### SET TASKS
a – Print the passage of the press release on the Tibet activists from "After being interrogated" up to and including "interrogations would recommence.".
b – Name the six activists whom the press release on the Tibet activists reports as released by Chinese authorities.

### READING TEXT
......

Six Tibet activists released after spending more than 36 hours in detention

17/08/2007
Press release

Paris-Geneva, August 17, 2007. The Observatory for the Protection of Human Rights Defenders, a joint programme of the International Federation for Human Rights (FIDH) and the World Organisation Against Torture (OMCT), expresses its deepest concern regarding the detention conditions of six members of the organisation “Students for a Free Tibet” who had been arrested on August 7, 2007 by 12 police officers, after having displayed a protest banner reading “One World, One Dream, Free Tibet 2008” in English and Chinese, on the Great Wall of China.

On 8 August 2007, after more than 36 hours in detention, Chinese authorities released Ms. Melanie Raoul, Mr. Sam Price, Ms. Leslie Kaup, Mr. Nupur Modi, Ms. Duane Martinez and Mr. Pete Speller, members of Students for a Free Tibet, a worldwide movement campaigning for Tibetan independence. The six activists, who are citizens of the United Kingdom, the United States America and Canada, were detained on August 7, 2007 for displaying the above-mentioned banner as an act of protest on the eve of the one year countdown to the 2008 Beijing Olympics [1].

After being interrogated individually at a police station, the six were transferred to a second one, where they were kept together in a room for 36 hours, during which time authorities imposed limitations on their freedom of movement, confining each of them to a chair and prohibiting them from lying down. In addition, official interrogators reportedly threatened the detainees with lengthy terms of imprisonment. Interrogation sessions were conducted constantly throughout the period of detention and authorities denied proper sleep to the detainees, only allowing 15 minutes rest at a time before interrogations would recommence.

......

### RECORDED DATA
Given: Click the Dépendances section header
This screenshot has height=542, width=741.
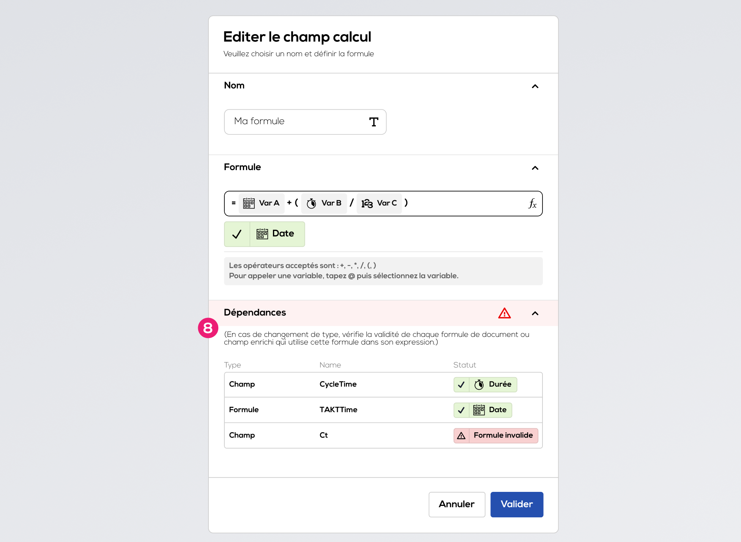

......

### ANSWERS TO EACH TASK
a –
After being interrogated individually at a police station, the six were transferred to a second one, where they were kept together in a room for 36 hours, during which time authorities imposed limitations on their freedom of movement, confining each of them to a chair and prohibiting them from lying down. In addition, official interrogators reportedly threatened the detainees with lengthy terms of imprisonment. Interrogation sessions were conducted constantly throughout the period of detention and authorities denied proper sleep to the detainees, only allowing 15 minutes rest at a time before interrogations would recommence.

b – Ms. Melanie Raoul, Mr. Sam Price, Ms. Leslie Kaup, Mr. Nupur Modi, Ms. Duane Martinez, Mr. Pete Speller